Su questi obiettivi si dovrebbe focalizzare la prossima unione tra Atm (Aziena trasporti Milano) e Ferrovienord. Operazione che, se confermata nel suo progetto industriale, va nella direzione indicata recentemente da Graziano Delrio, ministro degli Affari regionali. Il 16 dicembre, durante un'audizione alla commissione Trasporti della Camera, il ministro ha spiegato: «Certamente nel Tpl c'è un problema di risorse insufficienti, ma c'è anche un problema di efficientamento, di nanismo delle aziende. In altri Paesi europei - ha detto il ministro - lo Stato è meno presente perché le aziende sono più grandi. L'efficientamento del sistema non è più rinviabile».
Purtroppo le inefficienze del Tpl italiano, con i suoi costi esorbitanti frutto spesso di una miope politica locale, sono solo una faccia della medaglia. Perchè l'altra faccia è data dalla quasi totale smobilitazione dei costruttori nazionali di autobus. Negli ultimi vent'anni in particolare alle ineffcienze gestionali del trasporto locale, le amministrazioni hanno risposto con ripiani di bilancio più o meno consistenti. Con il taglio ai trasferimenti, anche questi interventi sono stati ridimensionati, con il risultato che la voce "investimenti" è stata la più penalizzata. Ecco che, se da un lato, l'Italia ha un parco bus circolante tra i più vecchi e inquinanti d'Europa - per non parlare dei consumi e del rapporto velocità/chilometri coperti - dall'altra il nostro Paese si è concesso il lusso di chiudere uno dei principali costruttori di autobus (Irisbus di Avellino), perdendo capacità tecnologica, innovazione e posti di lavoro. Un altro grande costruttore nazionale, Bredamenarini di Bologna, potrebbe invece finire nelle mani di un costruttore straniero. Così calerà il sipario su un altro settore industriale dove l'Italia poteva esprimersi con tecnologie all'avanguardia, soprattutto nelle motorizzazioni a basso impatto ambientale.
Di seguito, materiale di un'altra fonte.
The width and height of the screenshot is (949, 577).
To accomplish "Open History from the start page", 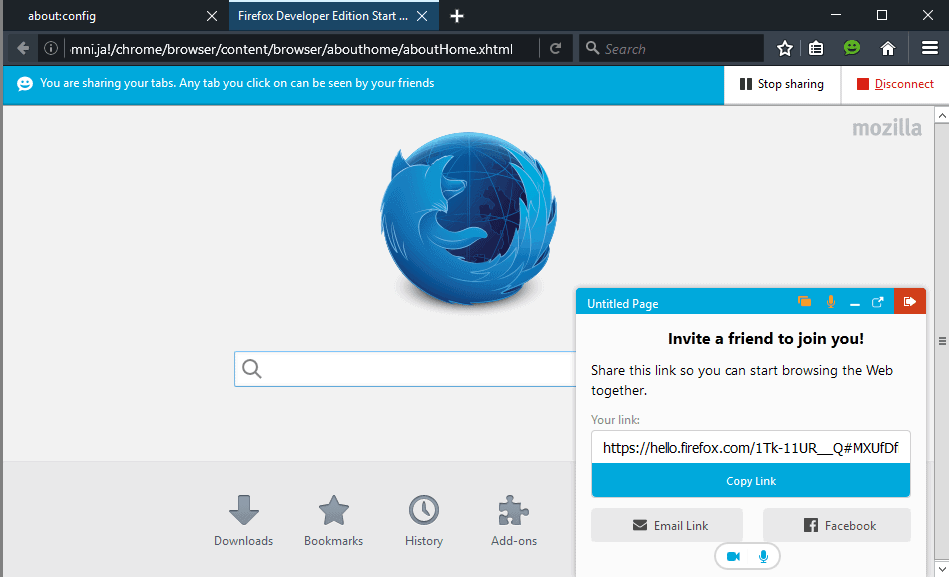I will 423,519.
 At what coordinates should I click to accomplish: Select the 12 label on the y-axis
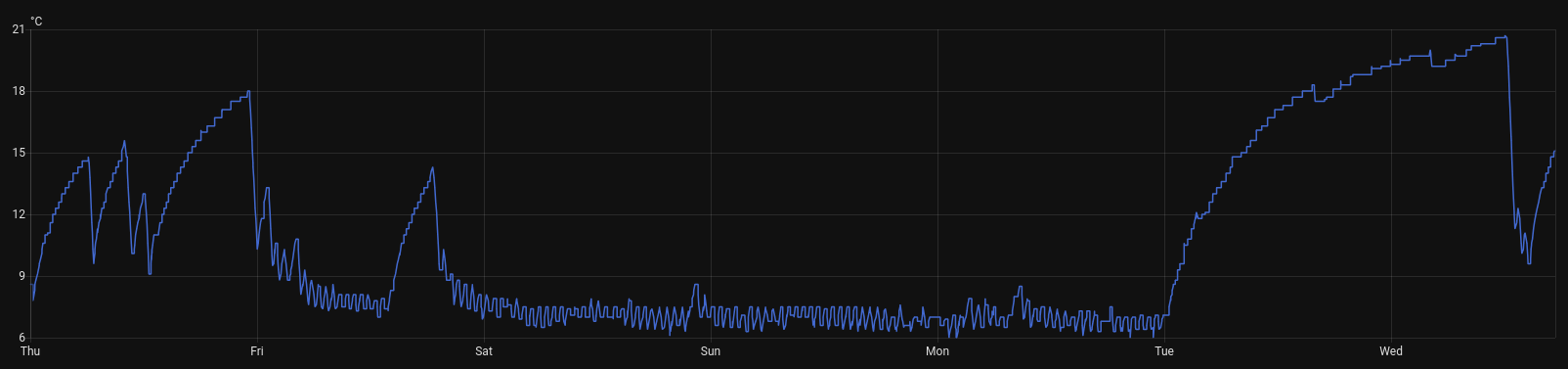pyautogui.click(x=19, y=214)
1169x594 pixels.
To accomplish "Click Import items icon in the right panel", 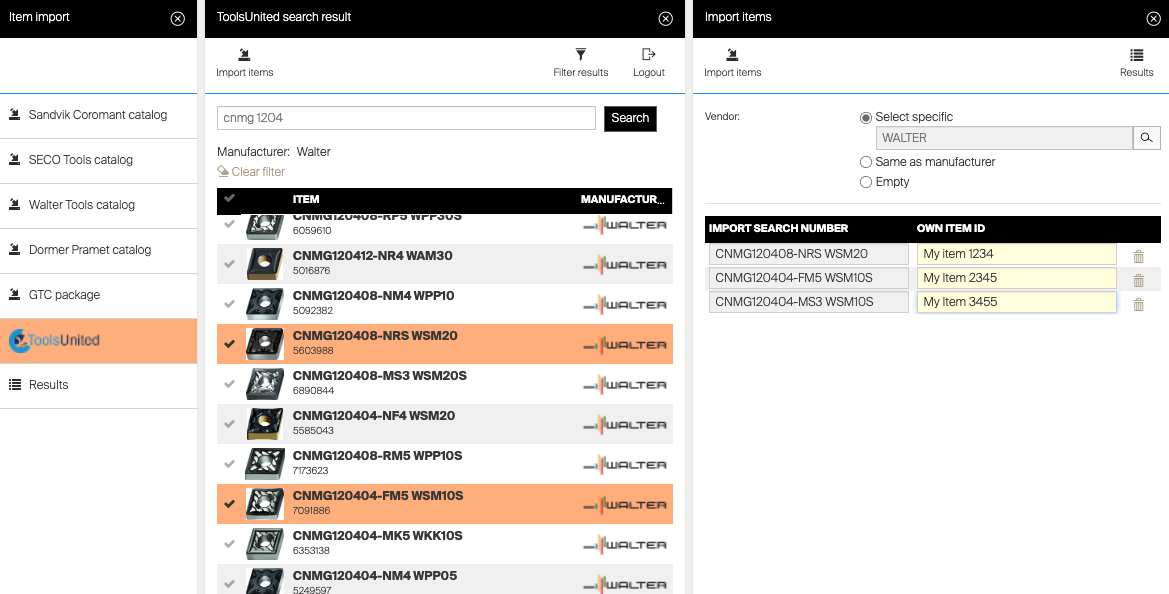I will pos(732,55).
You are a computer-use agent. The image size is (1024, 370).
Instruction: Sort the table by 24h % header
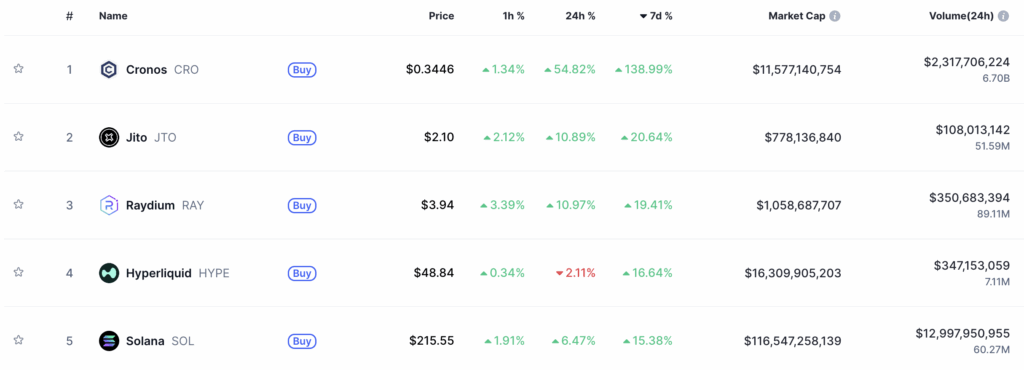tap(580, 16)
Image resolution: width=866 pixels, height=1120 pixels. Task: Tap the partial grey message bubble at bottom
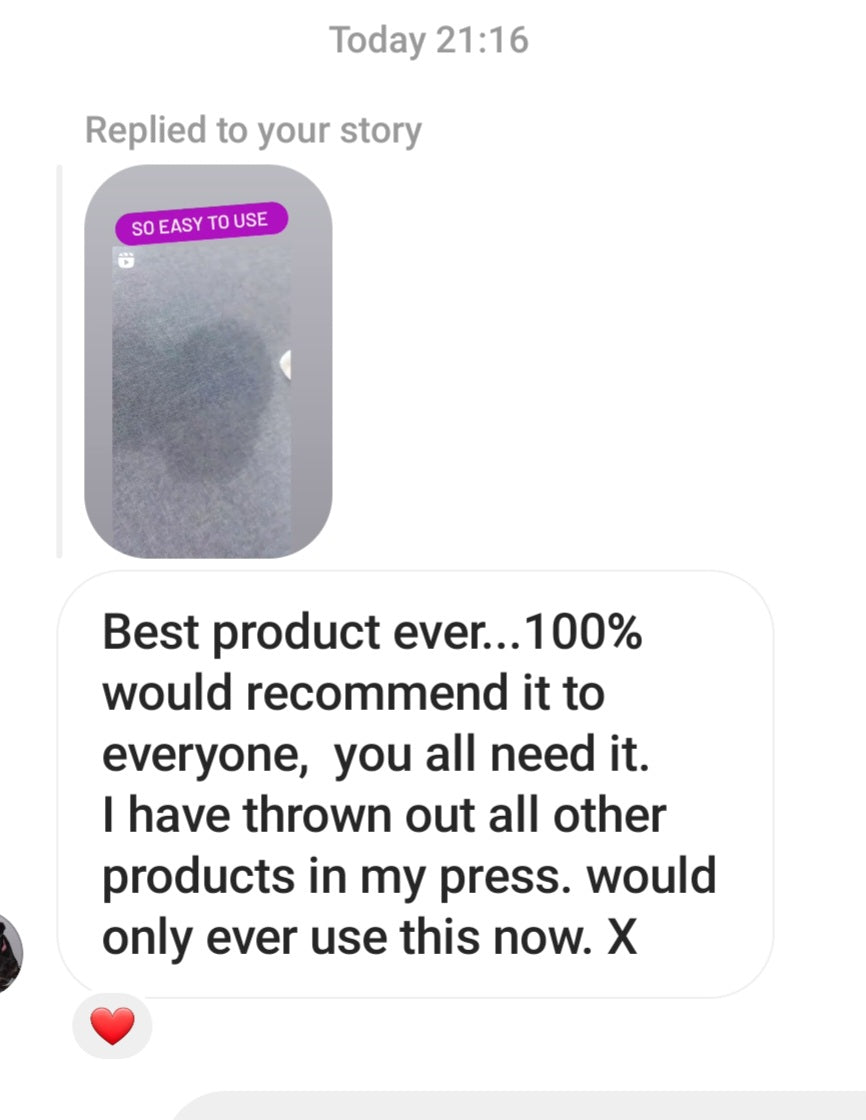pyautogui.click(x=519, y=1106)
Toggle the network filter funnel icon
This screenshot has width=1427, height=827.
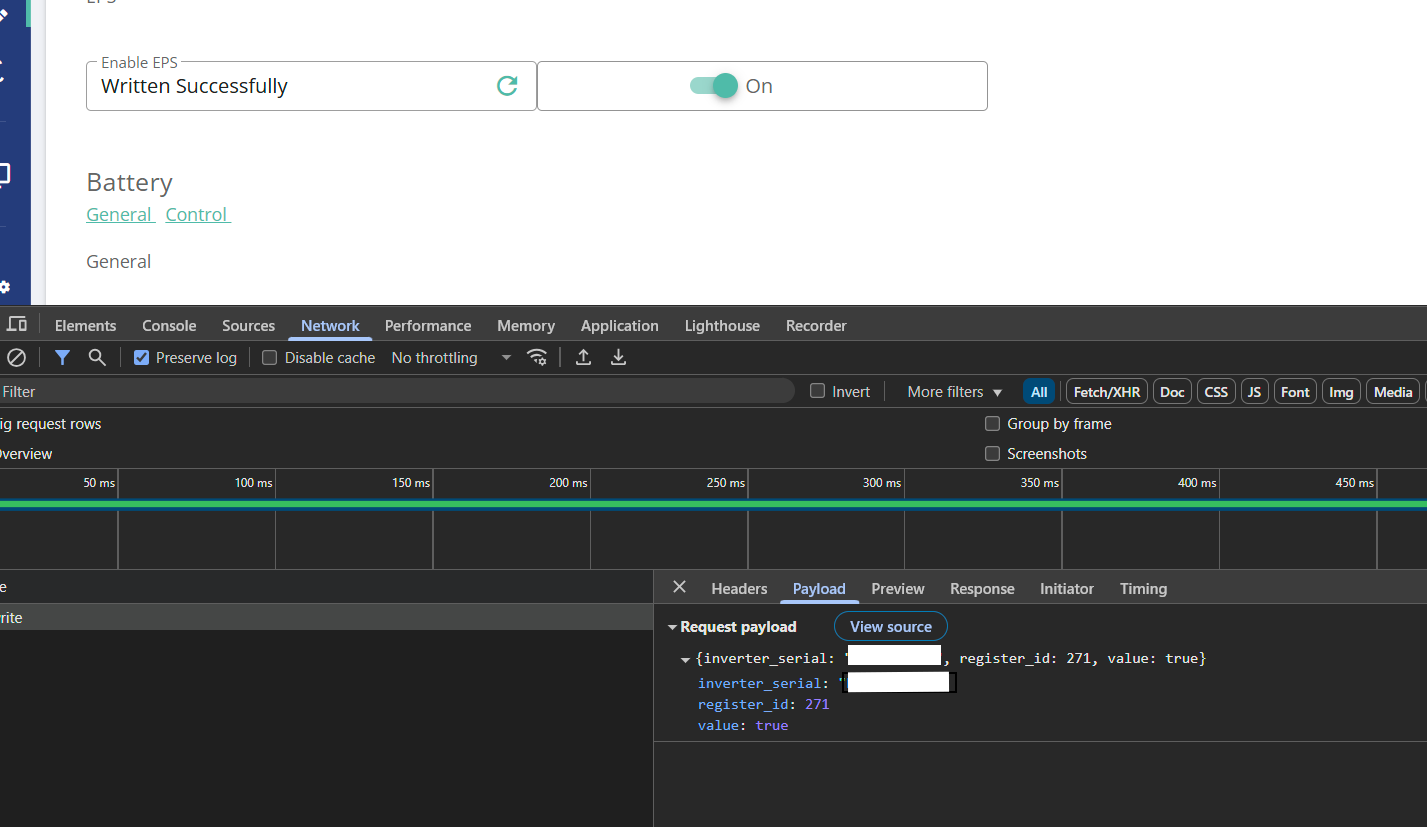click(x=62, y=357)
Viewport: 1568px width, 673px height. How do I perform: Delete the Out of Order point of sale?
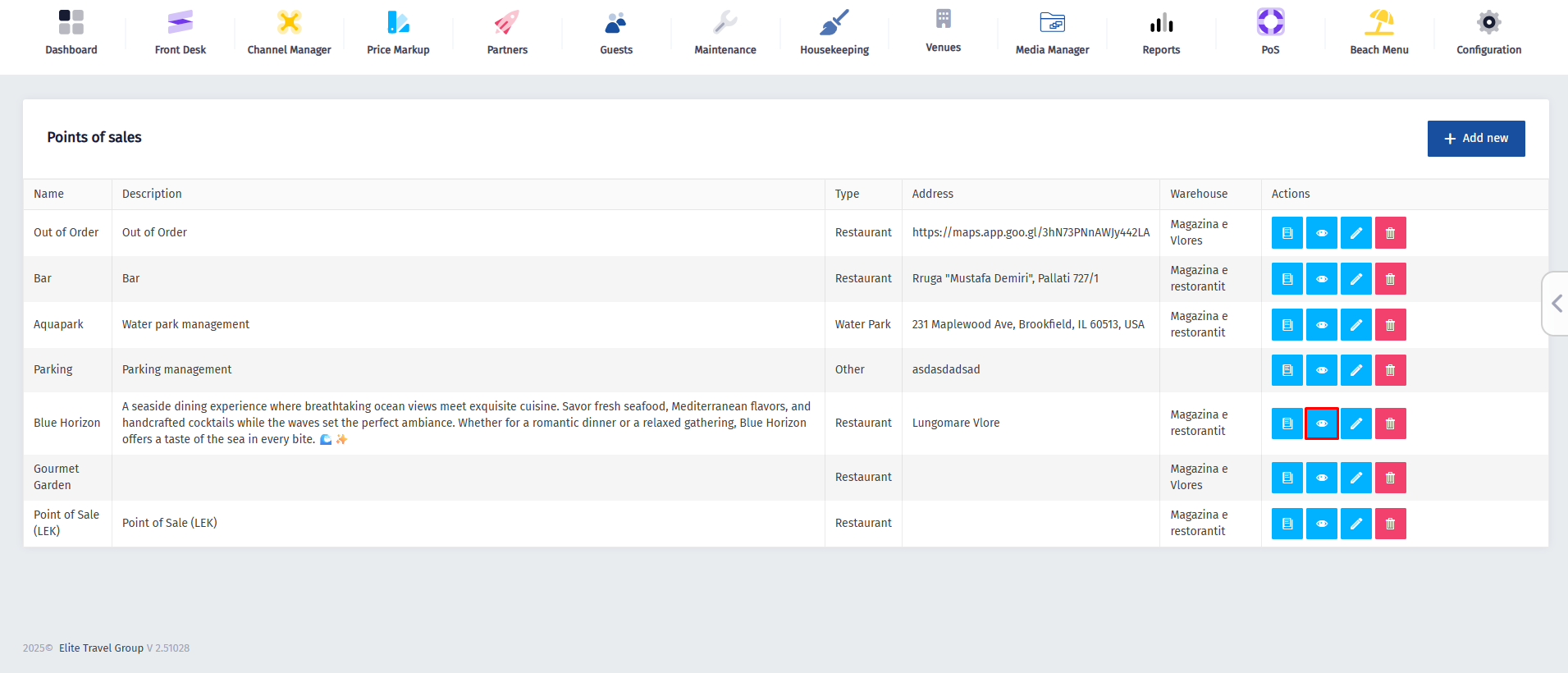pyautogui.click(x=1390, y=233)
Secondo un'aggiornata analisi di Bain & Company la frammentazione dell'offerta di trasporto locale vede una produzione chilometrica aggregata dei primi cinque operatori pari al 39 per cento. Rispetto alla media europea, i costi operativi italiani sono superiori del 16%, mentre il 60% dei costi del Tpl è assorbito dagli stipendi del personale. Bastano questi pochi numeri per spiegare come, nel trasporto pubblico locale, ci siano ancora ampi margini di recupero e di intervento per migliorare i bilanci. E, nello stesso tempo, per investire in automezzi più confortevoli, a più basso consumo o a metano. Questo darebbe una prospettiva industriale ai nostri ormai pochi costruttori e darebbe un grosso contributo nelle politiche ambientali cittadine. Chissà se anche questa volta dall'unione di più realtà ne esca una forza innovativa.